**Brief:** In the entries below, find the line with "555x330 pixels. Task: Toggle", then set it down exactly along with each line after it to the end, skipping any pictures.

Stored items
***

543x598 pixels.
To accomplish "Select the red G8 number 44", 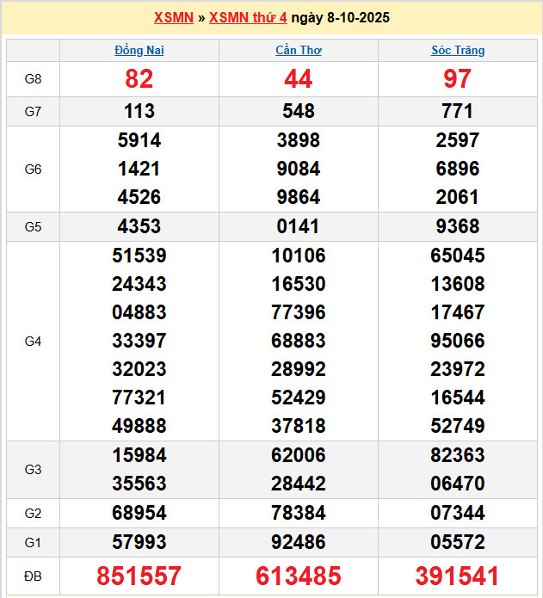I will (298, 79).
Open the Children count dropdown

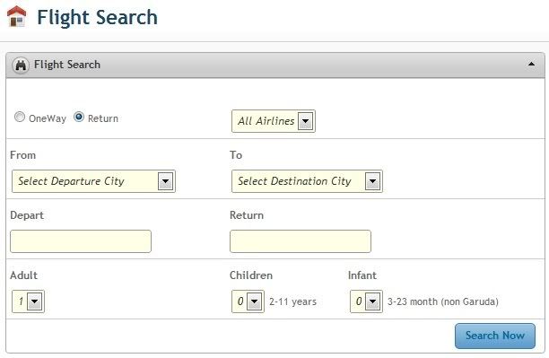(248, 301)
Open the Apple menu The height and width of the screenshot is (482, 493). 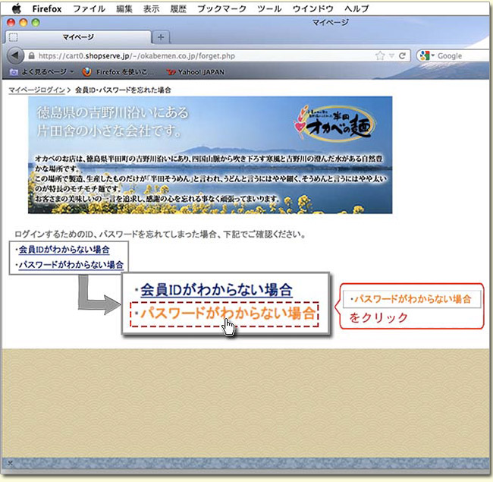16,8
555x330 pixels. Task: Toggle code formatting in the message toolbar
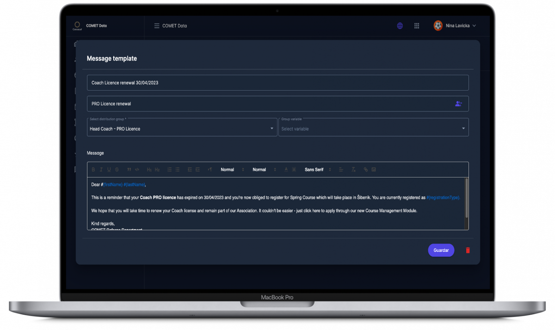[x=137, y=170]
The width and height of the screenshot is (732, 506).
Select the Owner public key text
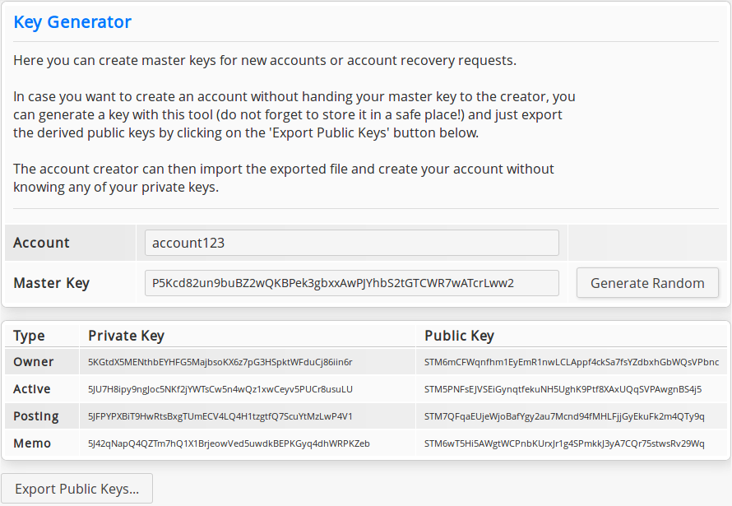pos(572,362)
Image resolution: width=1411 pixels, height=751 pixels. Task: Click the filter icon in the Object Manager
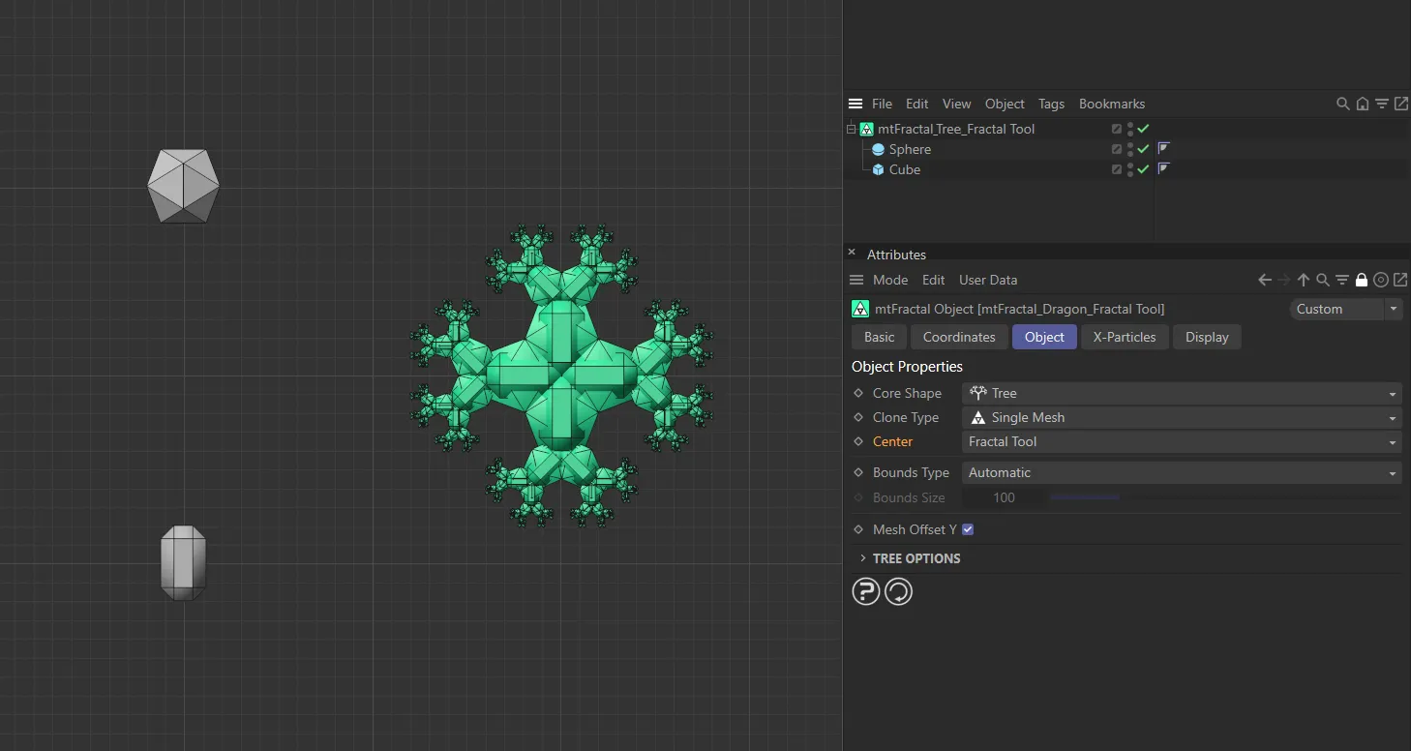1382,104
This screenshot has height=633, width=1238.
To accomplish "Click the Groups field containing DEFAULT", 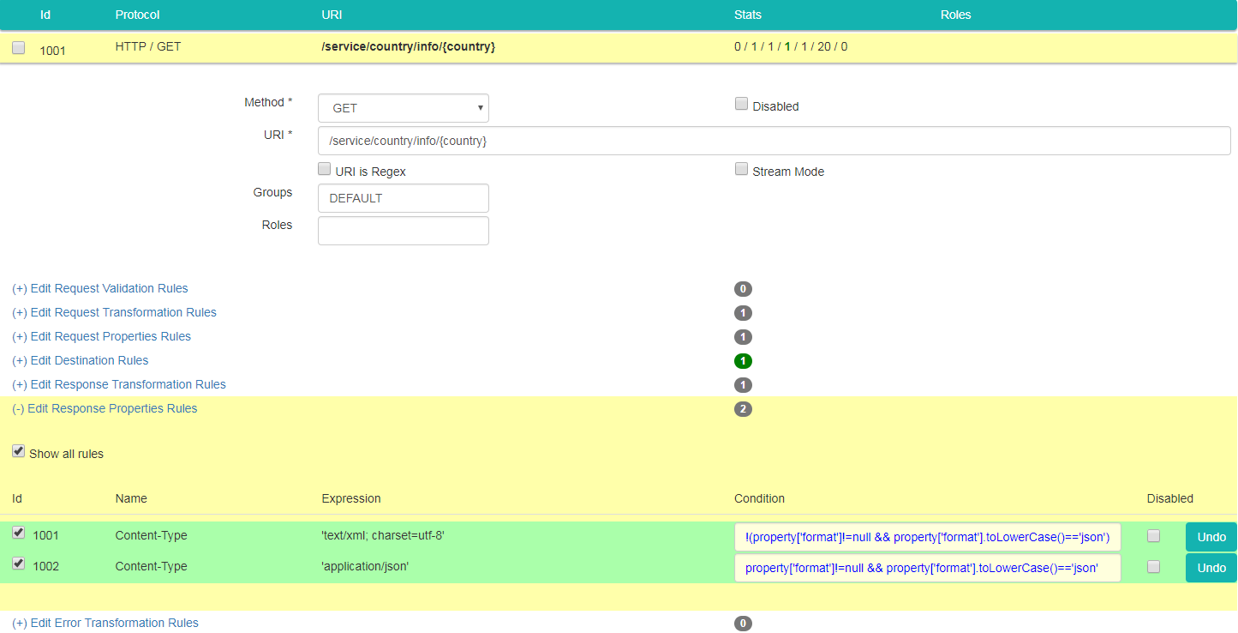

***

**Answer to the problem:**
555x330 pixels. Task: Toggle code formatting in the message toolbar
[x=137, y=170]
The width and height of the screenshot is (732, 506).
Select the Owner public key text
pos(572,362)
Image resolution: width=1411 pixels, height=751 pixels. Task: Click the filter icon in the Object Manager
1382,104
This screenshot has height=633, width=1238.
To accomplish "Click the Groups field containing DEFAULT", 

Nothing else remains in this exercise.